◆ **EXCERPT PROVIDED**:

In the most recent violence last week, political protests gave way to stone-throwing by youth gangs, who attacked cars and burned tires. Ministers' houses were looted. Government buildings were ransacked in outlying towns of Labe, Kankan and N'Zerekore.

The presidents of Liberia and Sierra Leone appealed to Conte on Tuesday to compromise with his opponents and to avoid a war that experts warn could throw the entire region into turmoil.

Liberian President Ellen Johnson Sirleaf and Sierra Leonean President Ahmed Tejan Kabbah flew to the Guinean capital, Conakry, to urge Conte on Tuesday to “find a settlement to the Guinean crisis,” according to a statement issued by the Liberian government.

Meanwhile, the first day of closely watched negotiations between the government and two union heads – whose calls for the president's resignation fueled the protests – concluded without an agreement.

“People are waiting, but they're not giving up,” says Adama Hawa Diallo, a magistrate in Conakry's Hamdallaye district – one site of violent clashes. She called the curfew and military rule imposed by Conte a sign that he's “trying to hang on, trying to pretend he still has power.”

Diallo says if those break down again, her neighbors are ready to go back to the streets.

◆ **QUESTIONS TO ANSWER**:
1. Answer these questions from the excerpt on the Guinean crisis, one line each:
(a) In which outlying towns were government buildings ransacked?
(b) To which city did the presidents of Liberia and Sierra Leone fly?
(c) In which district of Conakry does Adama Hawa Diallo serve as a magistrate?
2. Summarize the excerpt on the Guinean crisis in two sentences.
3. Write the next few paragraphs of the news excerpt on the unrest in Guinea.

◆ **SOURCE DATA**:
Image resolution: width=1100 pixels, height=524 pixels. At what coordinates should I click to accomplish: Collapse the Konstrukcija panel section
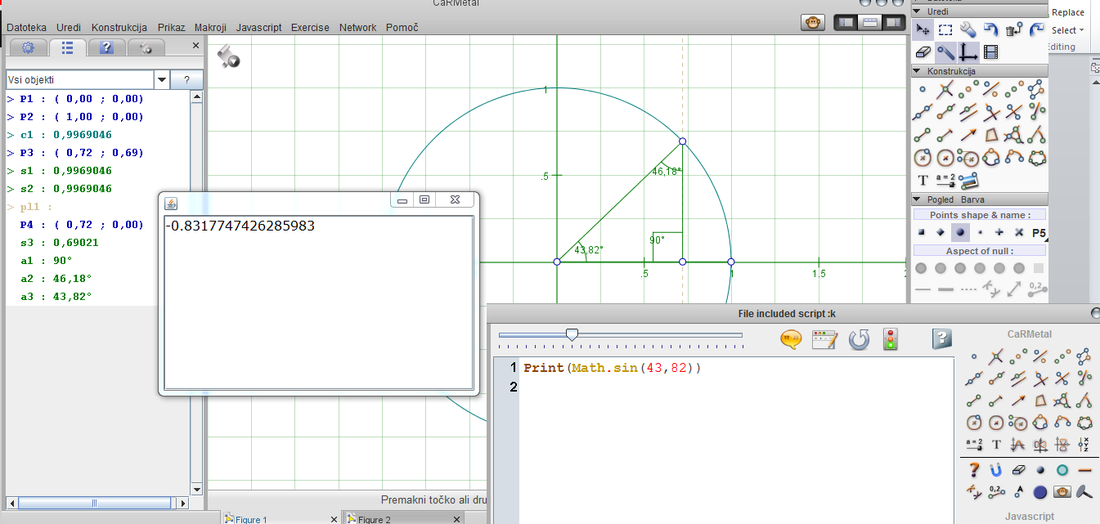(918, 72)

◆ **SOLVED PROBLEMS**:
1.
(a) Labe, Kankan and N'Zerekore.
(b) Conakry, the Guinean capital.
(c) The Hamdallaye district.

2. After political protests in Guinea gave way to attacks on cars, looting of ministers' houses and the ransacking of government buildings, the presidents of Liberia and Sierra Leone flew to Conakry to urge Conte to compromise with his opponents and find a settlement. The first day of negotiations between the government and two union heads whose calls for the president's resignation fueled the protests ended without an agreement, while a Conakry magistrate said people were waiting but not giving up.

3.
The danger of growing violence certainly exists, says Elizabeth Cote, Guinea country director for IFES, a Washington-based democracy building group. But she says civil war would be unlikely because so few people support Conte.

“I can tell you about government ministers, nearly all of them on a one to one basis feel that Conte needs to step down,” Cote says. “There's a definite national consensus.”

The real danger comes from the area around Guinea – where young men who grew up fighting in Sierra Leone and Liberia are unemployed and looking for someone new to follow, says Mike McGovern, a Guinea expert and anthropology professor Yale University.

“You've got a reservoir of young men who are good at fighting and looting and not at very much else,” he says. “These guys are from all the countries in the region. ... Any time you have something like what's going on in Guinea now, it kind of reactivates these guys. So whether they're hanging out in western Cote d'Ivoire or Nimba county (in Liberia), they're going to gravitate toward Guinea.”

But there are attempts to control the uprising in Guinea – to make it a peaceful movement led by unions who are trying to negotiate a power-sharing deal with Conte – a move that many say is the first step toward a graceful exit for the ailing leader. Conte reportedly suffers from diabetes and a heart condition that regularly takes him to Europe for treatment.

“The unions don't even represent 5,000 workers, but the population has taken up the unions as their voice, to make their demands known,” explains Djibril Tamsir Niane, a retired history professor in Conakry.

The unions started with economic issues – demanding unpaid wages for teachers or salary increases for civil servants to help offset surging prices for staples like rice. But recently their demands have gotten more political, and in January they called for Conte to step down.

“The people know that all the politicians just want power, even the opposition,” says Niane.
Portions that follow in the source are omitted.